Consigna escrita A |
Indica si cada afirmación coincide con el texto sobre la alquimia. Responde sí o no y cita literalmente las palabras del texto que lo deciden.
(i) El cuervo representaba la materia en estado primitivo.
(ii) Los alquimistas descubrieron el fósforo.
(iii) En el siglo XVIII se logró descomponer el azufre.
Consigna escrita B |
Por favor, resume el texto sobre la alquimia en dos oraciones.
Consigna escrita C |
Contesta brevemente estas preguntas sobre el texto sobre la alquimia:
(i) ¿A qué civilización se remonta el símbolo del Uróboros?
(ii) ¿Qué representa el águila?
(iii) ¿Qué siglo fue testigo del nacimiento de la moderna ciencia de la Química?
***** Texto proporcionado
Muchos alquimistas dedicaron largos años a intentar conseguir la piedra filosofal. Las obras que escribían están escritas en lenguaje hermético y llenas de símbolos misteriosos, sólo comprensibles para los iniciados [4] [5] [6]. El dragón, por ejemplo, representaba la materia en estado primitivo, caótico. El águila es el espíritu o vapor que se eleva. El cuervo representa el color adquirido por la mezcla tras la primera fase de la operación alquímica.

Uno de estos símbolos, muy antiguo, pues se remonta a la civilización egipcia, es una serpiente o dragón que adopta una disposición circular, con la cola introducida en la boca, para indicar que continuamente se devora a sí misma y renace de sí misma. Se llama por ello Uróboros (del griego oyrá, cola, borá, alimento), y representa la unidad de todas las cosas materiales y espirituales, que no desaparecen nunca, sino que cambian de aspecto en un ciclo perpetuo de destrucción y creación.

Pero la tarea fundamental de la obra alquímica, al menos para algunos iniciados, era la transformación del alquimista. Las operaciones con retortas, crisoles y alambiques no eran otra cosa que un método ascético largo y difícil, que llevaría poco a poco al adepto hasta las alturas de la unión mística con la divinidad.

Aunque la introducción de elementos místicos llevó al descrédito de la Alquimia como ciencia experimental, los avances obtenidos por los alquimistas forman una lista impresionante: ellos descubrieron los ácidos nítrico, sulfúrico y clorhídrico, el agua regia, el antimonio, el fósforo, la pólvora y muchas sustancias más.

El concepto de elemento en la Química moderna

El siglo XVIII fue testigo del nacimiento de la moderna ciencia de la Química. El progreso de la técnica puso a disposición de los investigadores herramientas cada vez más potentes, que les permitieron descomponer muchas sustancias en otras más sencillas. Se descubrió así que los tres elementos materiales de los griegos (la tierra, el agua y el aire), así como la sal de los alquimistas, eran cuerpos compuestos. El azufre y el mercurio, sin embargo, junto con los restantes metales conocidos, no pudieron descomponerse.
**********
***** Conjunto de registros
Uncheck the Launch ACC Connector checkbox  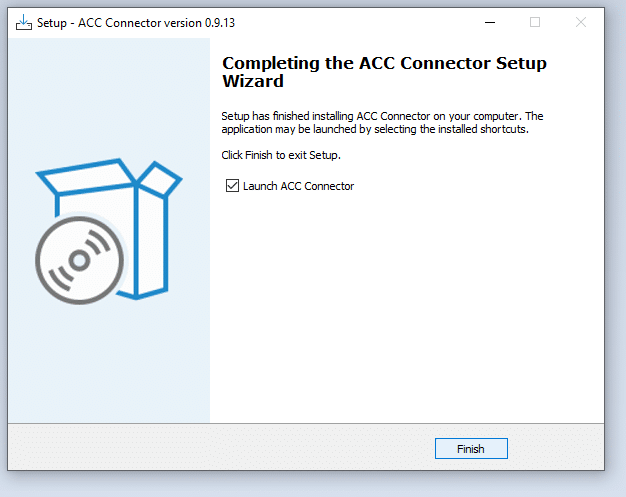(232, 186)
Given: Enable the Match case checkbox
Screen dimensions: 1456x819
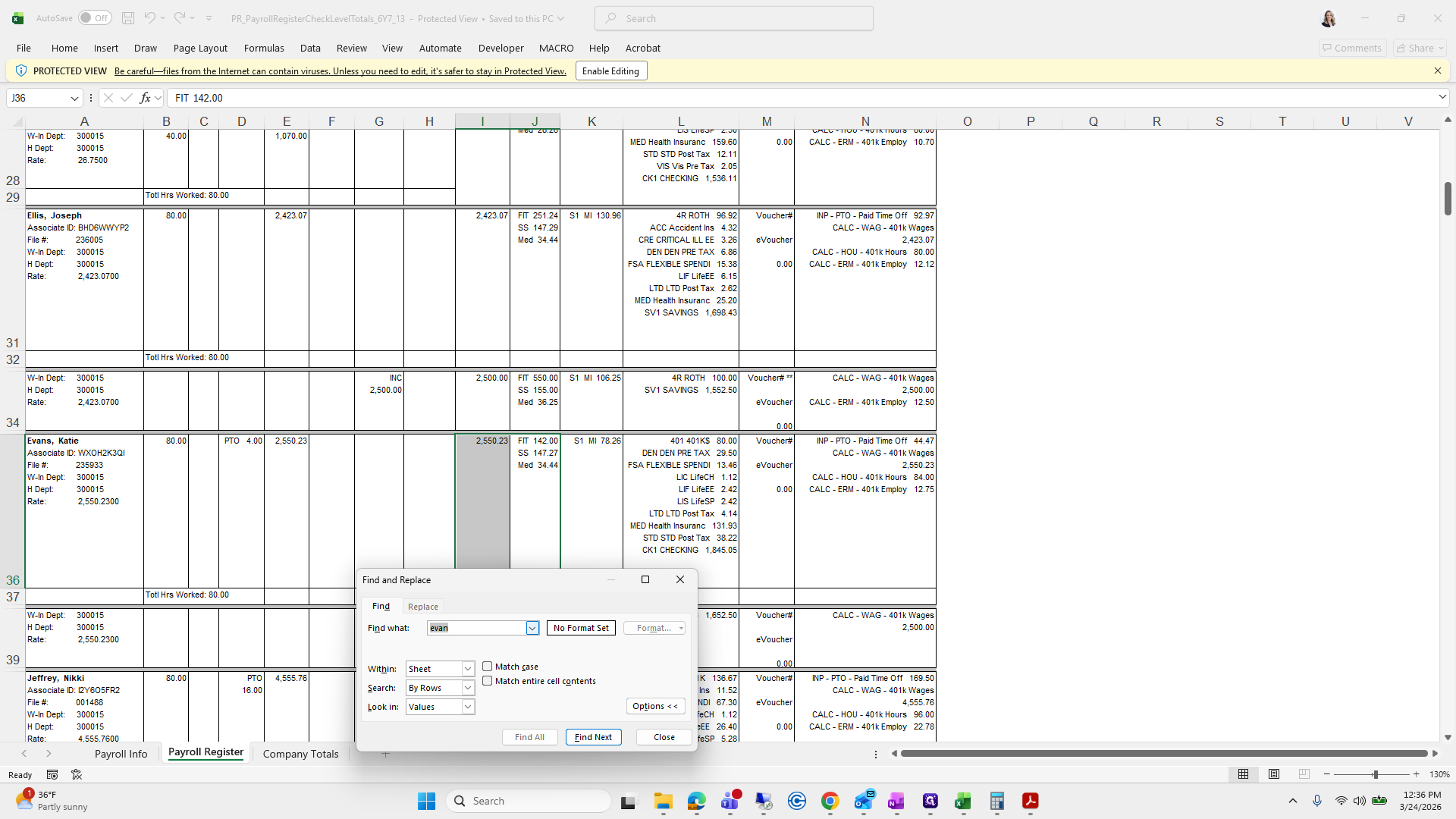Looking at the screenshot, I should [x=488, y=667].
**********
***** Conjunto de registros
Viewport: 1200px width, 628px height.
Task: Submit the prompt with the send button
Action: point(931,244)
**********
***** Conjunto de registros
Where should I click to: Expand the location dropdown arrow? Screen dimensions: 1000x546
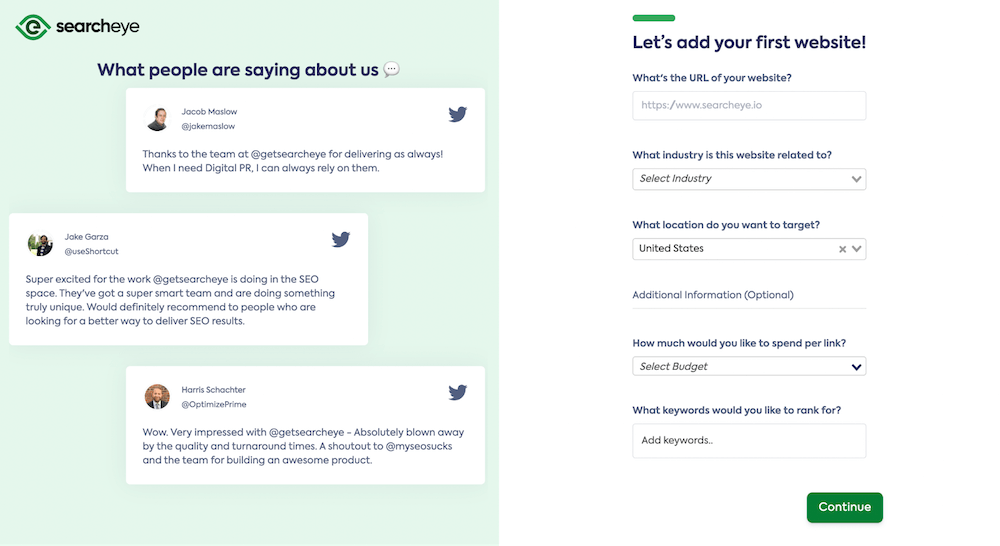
**********
Solución escrita A |
(i) No: "El dragón, por ejemplo, representaba la materia en estado primitivo, caótico."
(ii) Sí: "ellos descubrieron los ácidos nítrico, sulfúrico y clorhídrico, el agua regia, el antimonio, el fósforo, la pólvora y muchas sustancias más."
(iii) No: "El azufre y el mercurio, sin embargo, junto con los restantes metales conocidos, no pudieron descomponerse."

Solución escrita B |
Los alquimistas buscaron la piedra filosofal y escribieron obras llenas de símbolos, como el Uróboros, que representa la unidad de todas las cosas en un ciclo perpetuo de destrucción y creación. Para algunos iniciados, la tarea fundamental era la transformación del alquimista, y aunque lo místico desacreditó la Alquimia, sus avances incluyeron varios ácidos, el fósforo y la pólvora; ya en el siglo XVIII, la Química moderna mostró que la tierra, el agua, el aire y la sal eran cuerpos compuestos, mientras que el azufre, el mercurio y los demás metales conocidos no pudieron descomponerse.

Solución escrita C |
(i) A la civilización egipcia.
(ii) El espíritu o vapor que se eleva.
(iii) El siglo XVIII.